Que fait Gucci Mane dès qu'il sort de prison ? Eh bien, naturellement, il nous offre une nouvelle mixtape. Bon, à vrai dire, il en propose aussi quand il est incarcéré, ses amis s'employant à distribuer les tonnes de morceaux qu'il enregistre à tire-larigot dans ses moments de liberté, pour s'assurer que le rappeur d'Atlanta reste au coeur de l'actualité. Mais celles qu'il propose après ses périodes de réclusion ont une saveur particulière. Elles permettent de vérifier si l'Homme Gucci est toujours animé du feu sacré, et si son style a évolué.

GUCCI MANE - Writing On The Wall

Cela s'est confirmé, par exemple, avec Writing On The Wall en mars 2009. Cette mixtape, en effet, a inauguré une nouvelle phase pour le rappeur, la plus riche de sa carrière, celle où, dans les années 2009 et 2010, il a sorti quelques-uns de ses meilleurs projets et approché de près le succès public.

Passons vite sur les défauts de cette sortie. Ils sont attendus, et acceptés par tout fan de Gucci Mane : Writing On The Wall est trop longue, plusieurs de ses morceaux sont superflus. Elle est aussi parasitée par les cris de DJ Holiday, qui beugle son insupportable "holiday season" toutes les trente secondes, faisant subir un faux départ à plusieurs titres.

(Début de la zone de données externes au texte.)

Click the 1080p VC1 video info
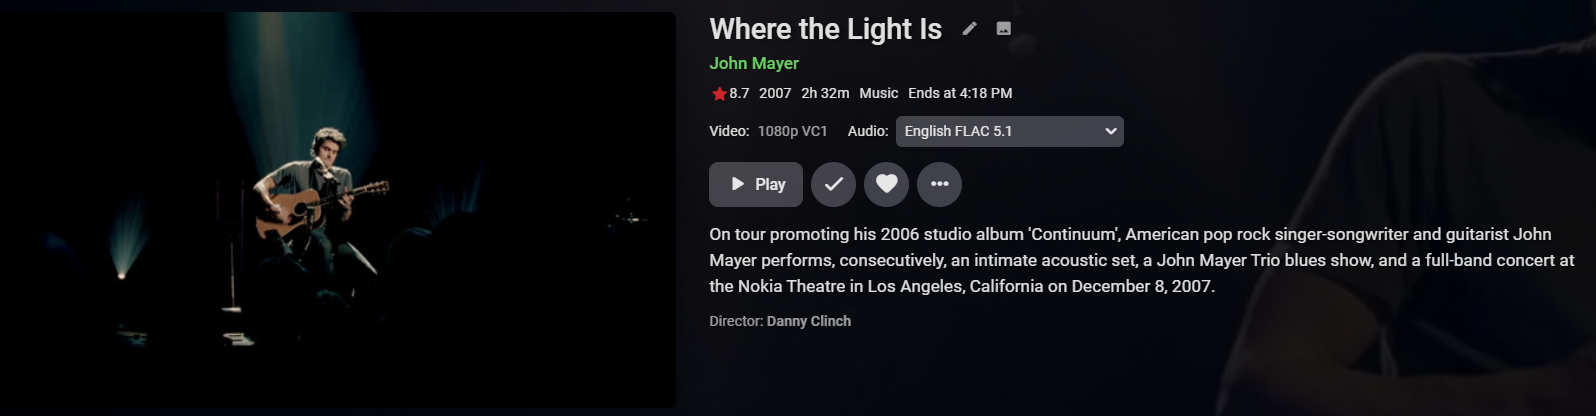This screenshot has height=416, width=1596. coord(792,131)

Concentrons-nous plutôt sur l'essentiel, attardons-nous sur ses points forts, les mêmes que d'habitude : d'irrésistibles mélodies synthétiques et naïves, comme sorties d'un disque pour enfants ou d'un jeu vidéo préhistorique ("Hurry", "Going In", "First Day Out", "She Gotta Friend", "We Got Dat") ; ou au contraire, de grandes nappes tournoyantes ("Wasted") ; et puis ce rap simple et mécanique, rythmé ici ou là par les "yeah" et les "burr" coutumiers du bonhomme.

Les thèmes de la mixtape, eux aussi, sont attendus. Ou plutôt, devrions-nous écrire, le thème unique de la mixtape.

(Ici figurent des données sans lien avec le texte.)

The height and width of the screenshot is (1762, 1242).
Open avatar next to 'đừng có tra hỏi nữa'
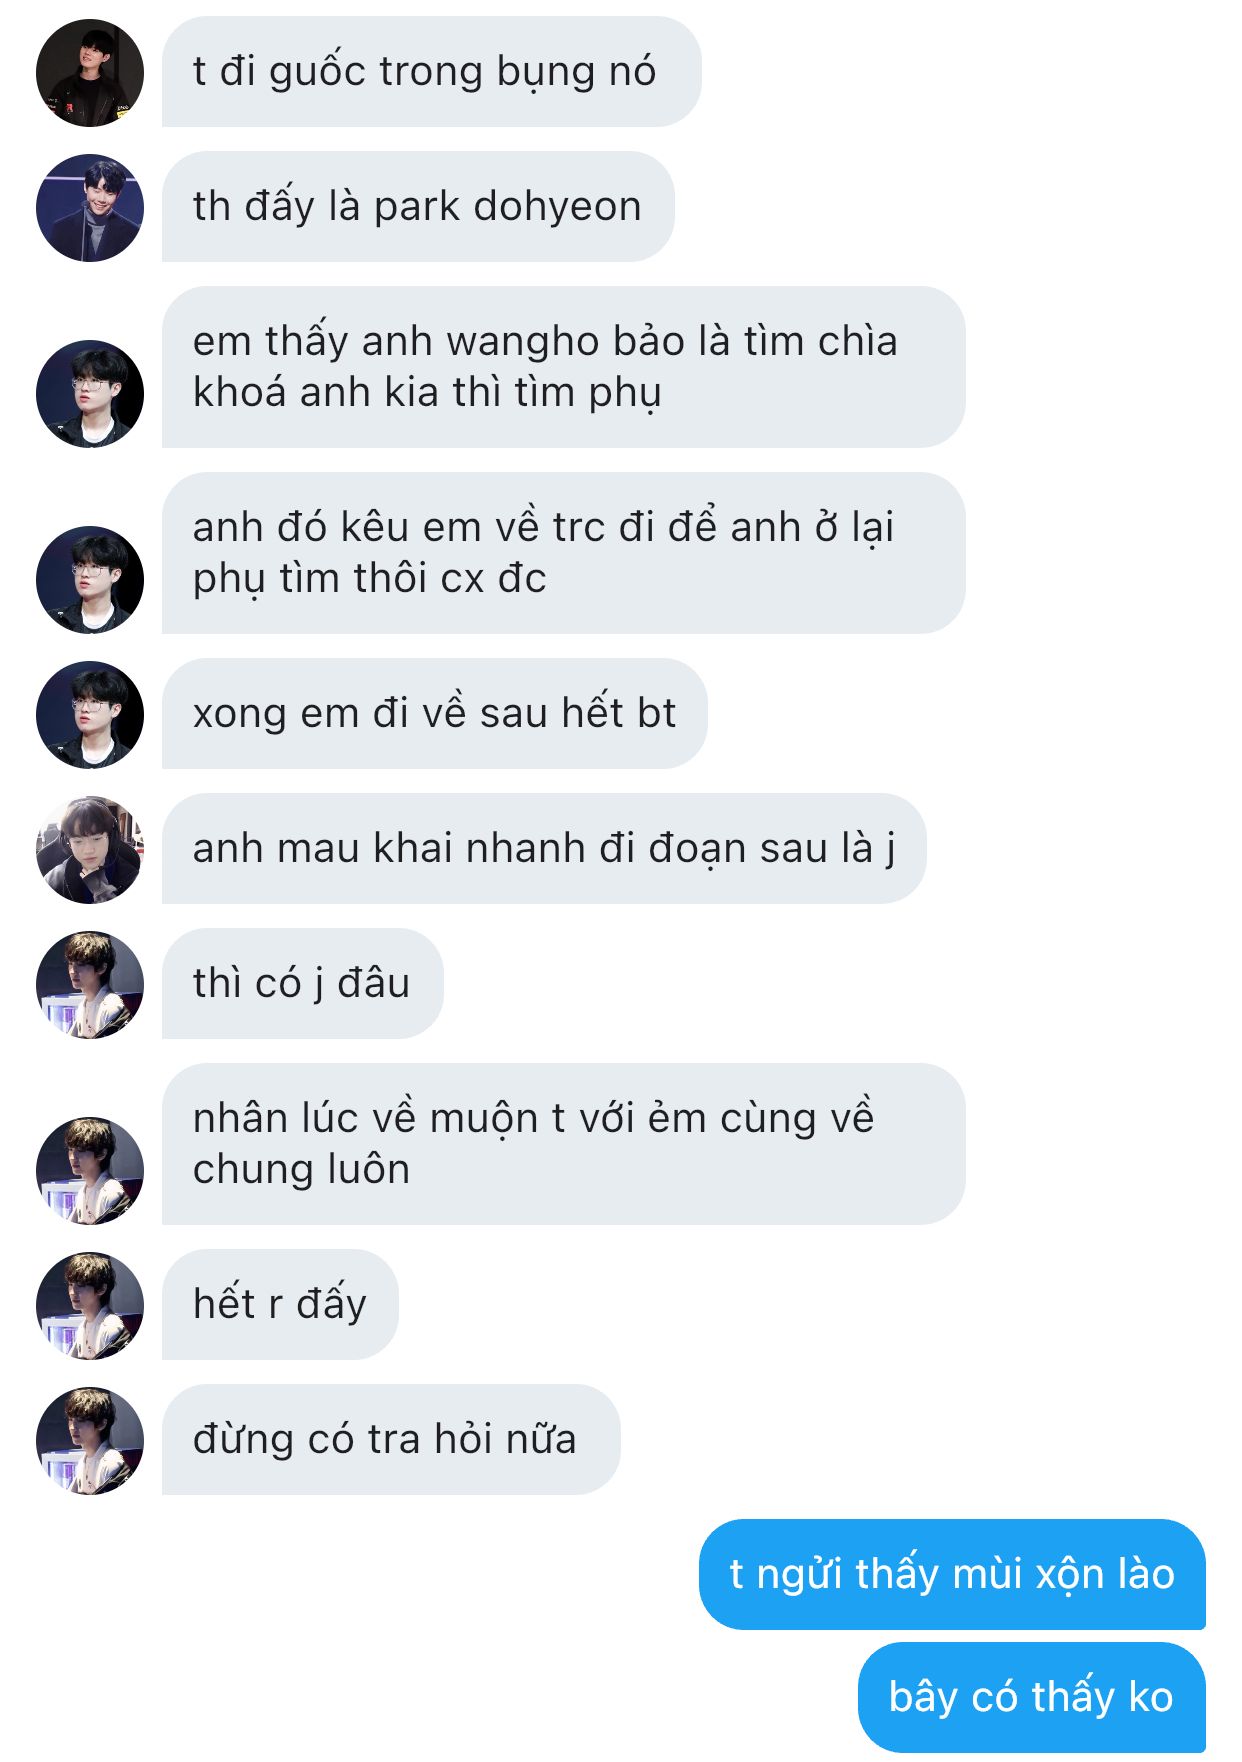click(x=90, y=1441)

Ici, en effet, Gucci Mane ne parle que d'une chose : sa panoplie de bijoux. On l'entend les vanter, déclarer son amour pour eux, et même les embrasser sur l'introductif "Hurry". Seules des allusions aux stupéfiants et des considérations pornographiques le détournent de sa passion pour ses montres, ses diamants et ses chaînes en or. Il pousse le matérialisme à son comble, disant sur "Game", comme tant d'autres après DJ Quik, que si ça ne fait pas de dollars, ça ne fait aucun sens. Il le fait avec un tel goût pour la formule, un tel sens de l'absurde, que ça en est irrésistiblement drôle.

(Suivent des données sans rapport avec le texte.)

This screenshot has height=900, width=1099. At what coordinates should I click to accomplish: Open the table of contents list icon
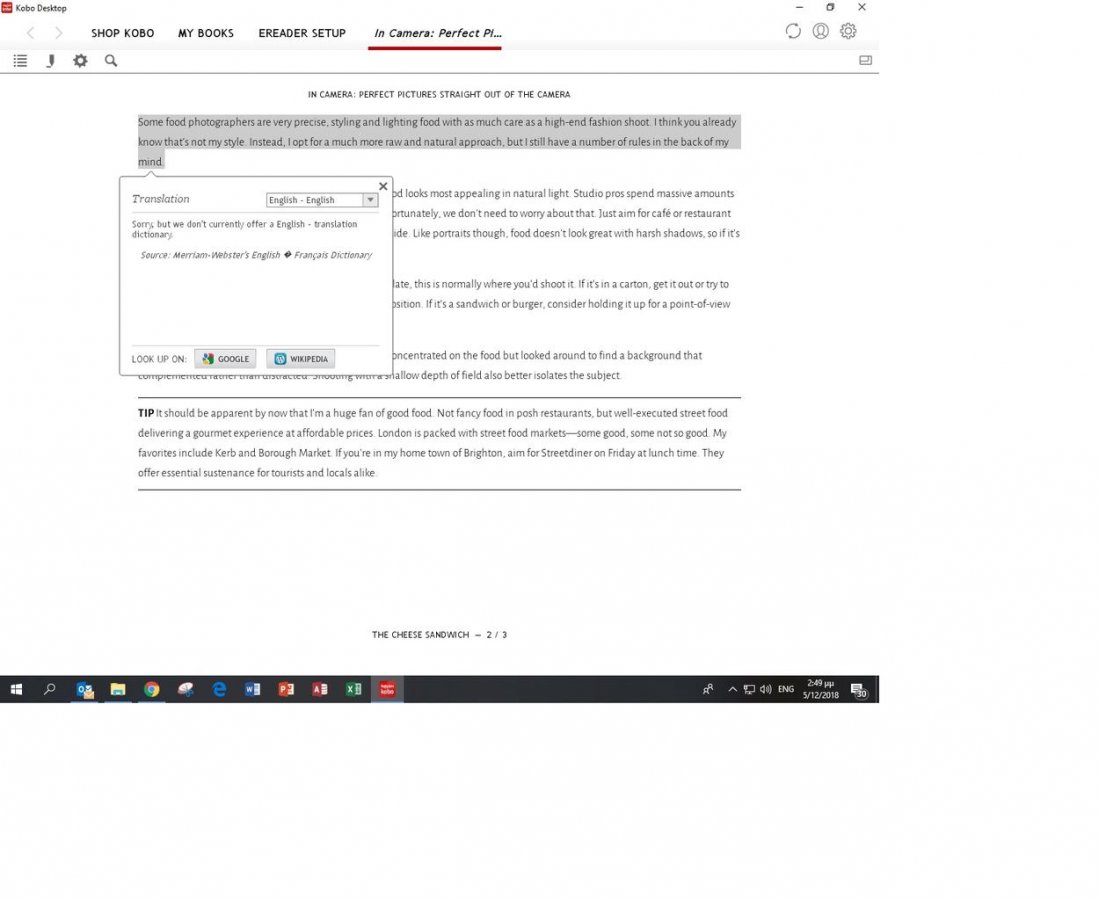(20, 61)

Et puis il y a les tubes, comme "Wasted" avec Plies, un single "sex, drug & rap'n'roll", l'un des succès de Gucci Mane, qui sera recyclé quelques mois plus tard sur l'album The State vs. Radric Davis. Comme aussi le très mélodique "Game", avec Kourtney Money et OJ Da Juiceman, qui se distingue avec bonheur du reste de la mixtape grâce à ses cuivres ensoleillés et à ses tons quasi reggae, tout autant que "Perfect Diamonds" et "Pussy Rehab" avec leurs nappes atmosphériques, et l'exposé par le rappeur de ses fantasmes lesbiens sur "Girls Kissing Girls", en compagnie de Nicki Minaj.

C'est grâce à cela que Gucci Mane réussit son coup, et qu'il inaugure avec Writing On The Wall une nouvelle période faste. Quelles que soient ses évolutions de style, comme ce flow estimé parfois plus complexe et plus agile qu'autrefois (des évolutions tellement progressives et organiques qu'elles en sont à peine perceptibles), ce qui a toujours fait aimer Guwop, c'est au contraire sa constance, cette manière de décliner à l'infini, comme pour un produit de série, la formule gagnante inaugurée dès 2006 avec la mixtape Chicken Talk.